Another ingredient to watch out for is soy. With this, I turn back to GMOs. Around 90% of soy produced in the U.S. is genetically modified. Soy also contains phytoestrogens, which are plant compounds that can bind to estrogen receptors. This may not be all bad, but it’s not something you want to consume in abundance without knowing what it truly is.
It is said that the best soy to consume is organic fermented soy products, so unless you are about to chow down on that, it may be best to avoid soy. Unfermented soy is believed to contribute to cognitive decline and hormonal issues, among other things. Hormonal issues can impact your weight. So, if you are looking to lose a couple of inches, it may not be a bad idea to leave soy off.
Artificial sweeteners are another monkey wrench in your weight loss plan. In BADDITIVES! by Linda and Bill Bonvie, on page 25, it says this about aspartame: “A growing body of scientific evidence has indicated that consumption of artificial sweeteners, such as aspartame, as a way of controlling weight may actually be counterproductive.
In 2014, an Israeli study points to artificial sweeteners as likely culprits in the development of “obesity-related metabolic conditions,” such as type 2 diabetes, by interfering with our internal ecosystem of gut bacteria, which is an essential part of the body’s mechanism for regulating blood sugar.”
I recommend avoiding artificial sweeteners at all costs. The best sweeteners are the ones that have been with us for ages- maple syrup, raw honey, and stevia (as the green herb and not the liquid or white powder). The majority of reasonably priced agave syrup, yacon syrup, and brown rice syrup lining the supermarket shelves today are nothing more than highly processed and refined sweeteners similar to high fructose corn syrup. They have little to no nutritional value.
Start making real, whole foods the focus of your diet. Stick with traditional foods and avoid highly processed, refined, and denatured food. If you cannot identify or decode an ingredient, don’t eat it. When possible, purchase ingredients instead of products. Prepare meals at home. Notice how you feel, think, and function after eating your meals.
Give your body time to adjust to your dietary changes. Weight loss is not an overnight process. It takes time. When you start eating real food and giving your body what it needs, time is required. Your body has to adjust to processing and utilizing the nutrients you are feeding it. Most of us have been malnourished and ‘starved’ on a cellular level for a long time. Your body needs time and space to replenish, adjust, and rebuild with nourishing, nutrient-dense food.
Exercise, movement, and those new gym shoes are part of the process. Your success though, will hinge on what you are putting into your body. The foods that you consume should be of high quality. It should nourish, calm, and energize you. You should feel good after eating. Your food should always give to you energetically, instead of taking away. Your food should assist your body and metabolism in proper functioning, so digestion, detoxification, elimination, etc. can all happen in concert.
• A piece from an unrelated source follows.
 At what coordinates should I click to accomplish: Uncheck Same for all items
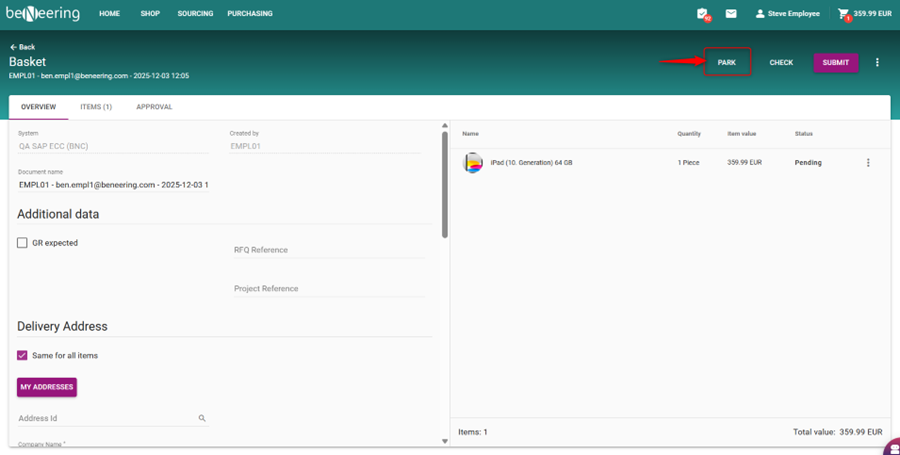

A diet and activity plan specific to you may be necessary to really reap benefits when it comes to weight loss. Remember, there is no one size fits all plan for diet, exercise, weight loss, and health. The key is always to find what works for you.
Sticking to a whole food, traditional, chemical-free diet has been beneficial to everyone who has ever taken the leap into traditional eating and left off modern food practices. When it comes to food, modern, processed, convenient, and fast food is a real disservice to our primitive bodies.